Tuesday, December 18, 2018


There are words that have changed meaning over the generations. Think how cool went from “of or at fairly low temperature” to an expression of admiration and approval, sometime in the 1950s, and to this day. Think of how bad became someone who is super cool in the 1980s.

Words are the writers’ basic tools. So we have to know them and their ever-evolving meaning. Some are obvious when they morph, such as the above. A teen’s comment to another that “you’re so bad” is a statement of praise. Got it. But then there are the super subtle nuanced meanings that require a good ear.

One of these that have perplexed me is the evolution of the word interesting.

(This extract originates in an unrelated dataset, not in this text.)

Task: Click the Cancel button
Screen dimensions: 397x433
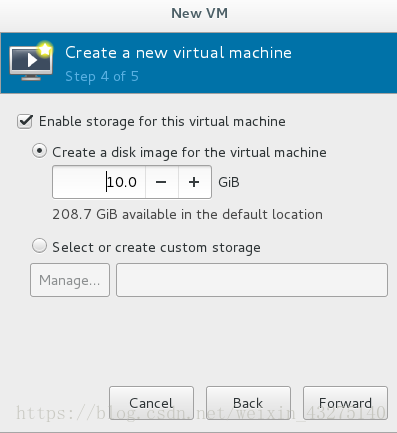Action: pyautogui.click(x=151, y=403)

When I was growing up, and in the circles I inhabited, this was as high a praise you can bestow on a person or a thing. Aside from the obvious virtues of a principled character, intelligence and a good heart, being interesting is as good as it gets. But when DD became a tween, I discovered it has another meaning.

“Interesting,” she’d say, when she meant, “I don’t care for it but I won’t say that outright.” It is said in a different tone, one that suggests ambivalence. It got so I would follow these statements with a question, “do you mean it’s riveting or that it’s odd in a way you don’t really care for?”

Eventually I just asked,” do you mean ‘interesting!’ or ‘interesting... L’?”
I thought it was a generational thing, or possibly a cultural difference, as I grew up in another country. But recently I got some feedback on a manuscript that began with “Interesting.” After the period came a qualifying sentence that suggested the critic didn’t want to make an outright negative statement, but they were not favorably inclined.

So this other meaning of interesting has crossed over to my generation.

I find the subtleties of language, well, interesting.


Vijaya said...

One of Max's friends says, "Interesting" much too often so I asked him what he means. His response was much like your daughter's. Sigh. I hate it when something good becomes not so good, but that is the problem with languages.

G.K Chesterton responded to the idea that Latin is a "dead" language: "Every living language is a dying language, even if it does not die. Parts of it are perpetually perishing or changing their sense; there is only one escape from that flux; and a language must die to be immortal."

Mirka Breen said...

Speaking of dead-revived-renewing language, I discovered that in Hebrew the phrase "it's a waste of time" [חבל על הזמן] now means "You've got to see this!" You can imagine my confusion on my last visit to Israel, thinking folks were dismissive, when, in fact, they were enthusiastically praising this and that :O

Vijaya said...


Sherry Ellis said...

I've heard that connotation for interesting, too. I wonder what word those people use when something truly is interesting.

Evelyn said...

The whole idea of language evolving and changing is interesting to me. And I mean the good kind of interesting. :) Your Hebrew example seems really way out there to me. I have trouble imagining how that particular phrase came to mean basically the opposite.

Mirka Breen said...

"...I have trouble imagining how that particular phrase came to mean basically the opposite."

You and me, Sister.

ikmar said...

English is full of exactly that. Terrific originally meant full of terror. Cavalier meant brave and vigorous. Mistress meant wife (which is why the short form of Missus is Mrs.). You see it all the time in slang. In the 80's, deadly meant cool, in the 90's da bomb, sure phat had a different spelling but same thing. And wasn't it just last year that literally was changed to also mean figuratively?

Mirka Breen said...

Thank you for this terrifically interesting contribution, ikmar, and welcome aboard.

Alicia said...

I agree with this. "Interesting" has more of an neutral meaning now... perhaps when you don't quite know what to say or are in between one feeling or another.